--- MATERIAL FOR THIS TASK Enclosed Below ---

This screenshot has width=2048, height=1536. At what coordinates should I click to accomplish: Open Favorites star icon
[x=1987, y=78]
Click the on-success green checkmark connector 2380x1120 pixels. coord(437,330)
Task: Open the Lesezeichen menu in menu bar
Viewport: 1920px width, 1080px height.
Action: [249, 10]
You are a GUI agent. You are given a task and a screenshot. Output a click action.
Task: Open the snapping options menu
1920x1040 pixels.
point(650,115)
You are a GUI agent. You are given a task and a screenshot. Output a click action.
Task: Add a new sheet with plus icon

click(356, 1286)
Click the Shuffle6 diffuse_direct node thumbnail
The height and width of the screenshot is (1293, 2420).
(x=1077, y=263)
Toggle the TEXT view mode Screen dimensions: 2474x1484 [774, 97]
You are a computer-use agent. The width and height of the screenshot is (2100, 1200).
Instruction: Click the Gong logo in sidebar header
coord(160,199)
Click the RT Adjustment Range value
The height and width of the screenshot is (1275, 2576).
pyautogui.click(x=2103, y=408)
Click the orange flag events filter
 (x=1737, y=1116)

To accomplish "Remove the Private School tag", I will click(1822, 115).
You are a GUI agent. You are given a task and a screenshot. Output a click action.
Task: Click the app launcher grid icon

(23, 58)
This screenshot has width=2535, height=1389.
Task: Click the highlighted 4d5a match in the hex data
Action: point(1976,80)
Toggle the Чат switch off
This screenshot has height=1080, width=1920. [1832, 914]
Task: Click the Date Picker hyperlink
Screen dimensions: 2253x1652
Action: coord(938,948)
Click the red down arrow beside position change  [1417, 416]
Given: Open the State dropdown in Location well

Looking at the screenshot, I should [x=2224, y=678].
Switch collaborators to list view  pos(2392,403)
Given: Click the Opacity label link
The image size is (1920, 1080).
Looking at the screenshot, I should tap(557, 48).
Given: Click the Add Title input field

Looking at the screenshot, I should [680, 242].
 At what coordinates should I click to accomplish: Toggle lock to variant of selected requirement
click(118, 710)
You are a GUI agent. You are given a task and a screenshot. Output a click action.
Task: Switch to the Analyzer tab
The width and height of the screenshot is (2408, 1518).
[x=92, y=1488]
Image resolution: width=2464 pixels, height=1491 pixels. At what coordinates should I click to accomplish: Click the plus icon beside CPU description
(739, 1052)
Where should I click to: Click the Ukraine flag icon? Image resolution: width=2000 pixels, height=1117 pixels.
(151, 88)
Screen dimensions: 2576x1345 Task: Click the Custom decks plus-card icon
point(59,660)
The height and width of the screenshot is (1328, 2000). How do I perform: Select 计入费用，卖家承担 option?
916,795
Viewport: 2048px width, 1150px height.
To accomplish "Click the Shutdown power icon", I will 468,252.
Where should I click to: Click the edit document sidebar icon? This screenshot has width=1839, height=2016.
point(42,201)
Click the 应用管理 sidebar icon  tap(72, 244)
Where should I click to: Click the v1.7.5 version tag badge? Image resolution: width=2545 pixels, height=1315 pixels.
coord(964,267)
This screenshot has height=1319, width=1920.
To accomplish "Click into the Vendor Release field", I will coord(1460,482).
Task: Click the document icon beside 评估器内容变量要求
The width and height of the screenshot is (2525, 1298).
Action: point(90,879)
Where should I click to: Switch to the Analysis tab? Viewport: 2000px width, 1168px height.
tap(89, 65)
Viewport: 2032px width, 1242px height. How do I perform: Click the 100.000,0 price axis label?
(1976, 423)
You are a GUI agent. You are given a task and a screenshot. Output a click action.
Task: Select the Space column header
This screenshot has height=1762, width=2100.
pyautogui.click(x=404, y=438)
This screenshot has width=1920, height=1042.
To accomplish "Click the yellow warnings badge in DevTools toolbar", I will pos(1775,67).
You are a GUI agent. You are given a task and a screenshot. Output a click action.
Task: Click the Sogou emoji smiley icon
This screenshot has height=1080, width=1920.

--- End of Enclosed MATERIAL FOR THIS TASK ---

■ **AIM OF THE TASK**: Pick out and copy the lines of the entries that hold the string "will".

■ **EXERCISE OUTPUT**:
To accomplish "Remove the Private School tag", I will click(1822, 115).
To accomplish "Click the Shutdown power icon", I will 468,252.
To accomplish "Click into the Vendor Release field", I will coord(1460,482).
To accomplish "Click the yellow warnings badge in DevTools toolbar", I will pos(1775,67).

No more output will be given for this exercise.